▸ **DIRECTIONS**
Quote every row below verbatim, but leave the pictures out of your answer.

▸ **DATASET ROWS**
+++
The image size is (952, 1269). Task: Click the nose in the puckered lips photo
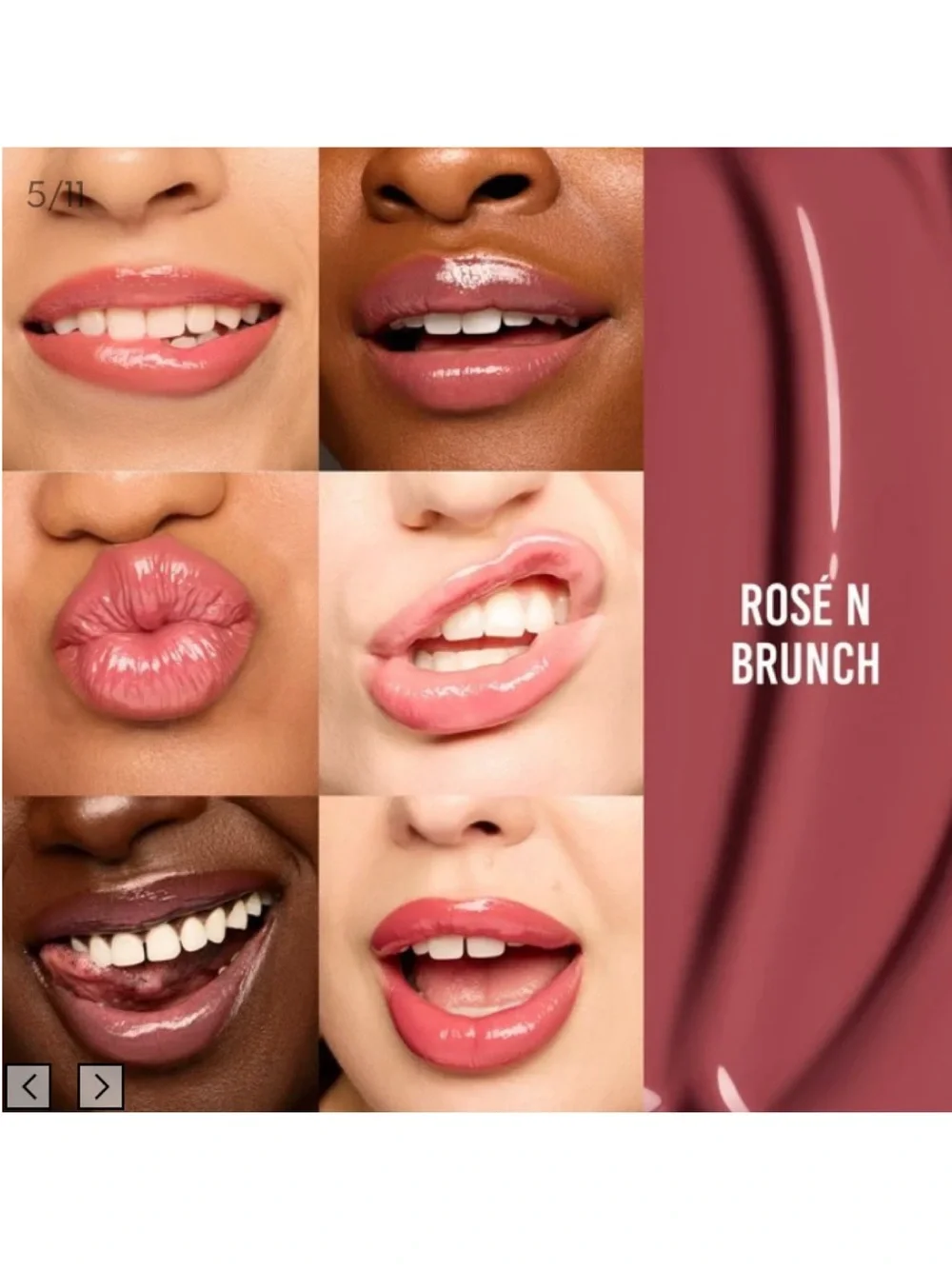(133, 506)
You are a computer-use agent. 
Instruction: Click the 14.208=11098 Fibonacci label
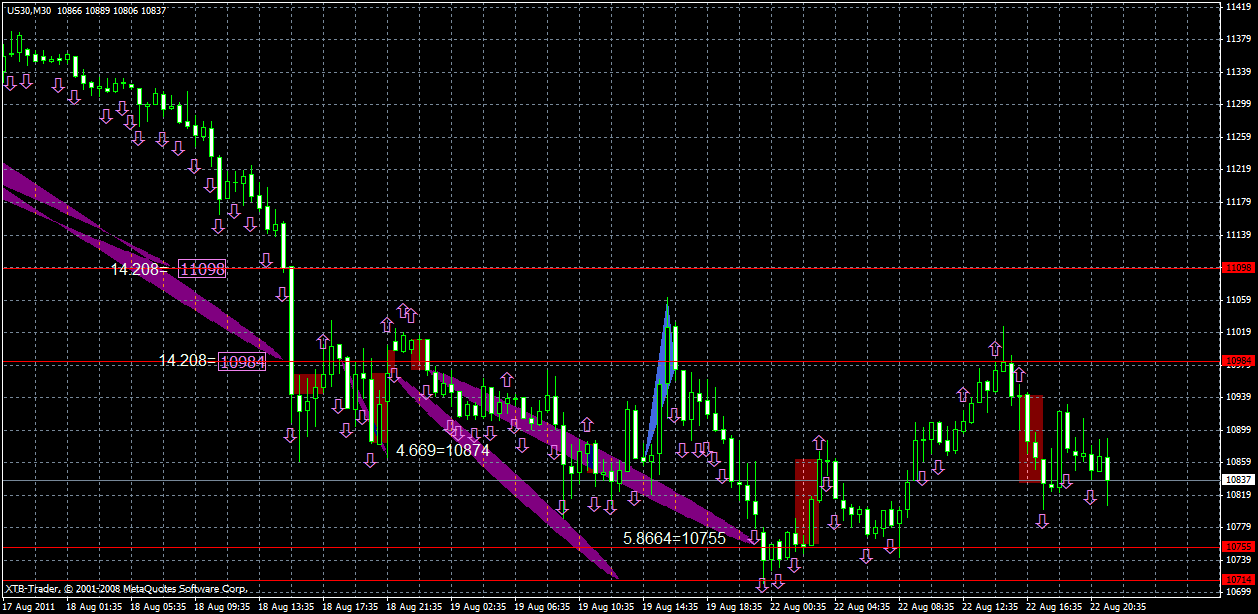coord(170,268)
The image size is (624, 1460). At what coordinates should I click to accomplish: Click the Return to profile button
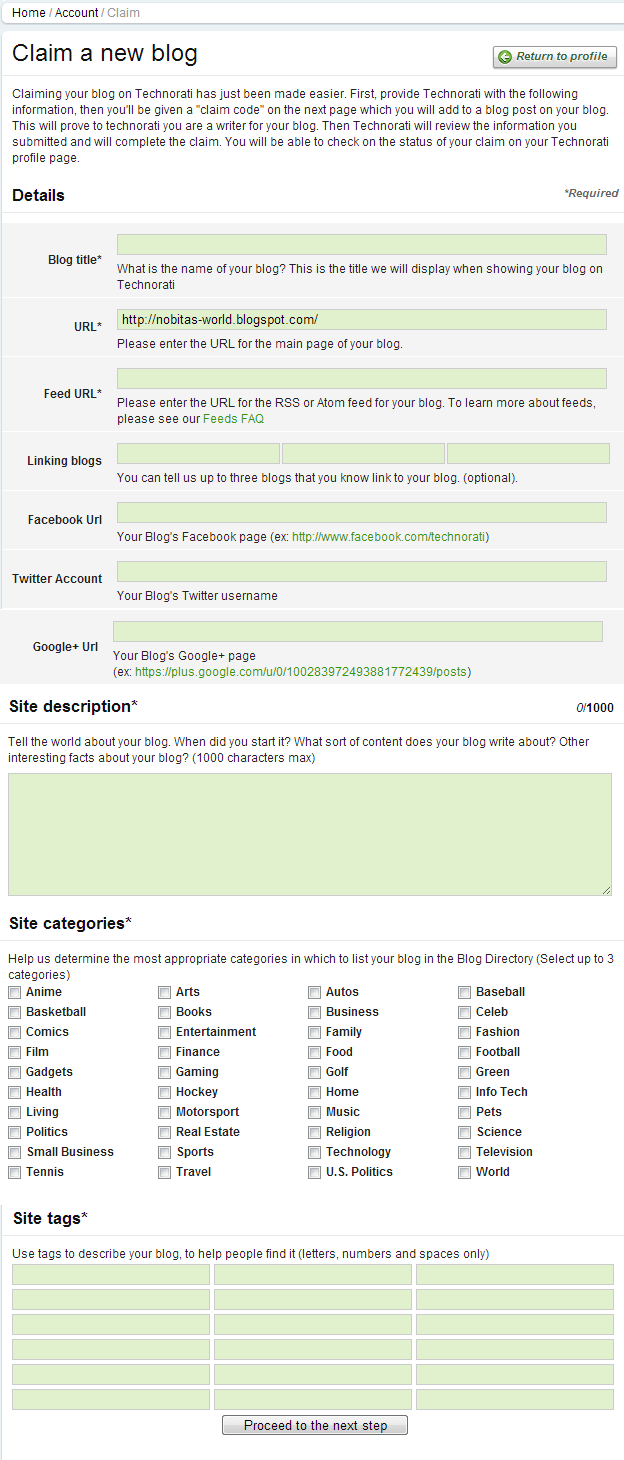tap(555, 57)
+++
▸ **OUTPUT BELOW**
The image size is (952, 1269). Task: Click the nose in the puckered lips photo
(133, 506)
You are a computer-use agent. 
Instruction: Click the 14.208=11098 Fibonacci label
coord(170,268)
The image size is (624, 1460). At what coordinates should I click to accomplish: Click the Return to profile button
tap(555, 57)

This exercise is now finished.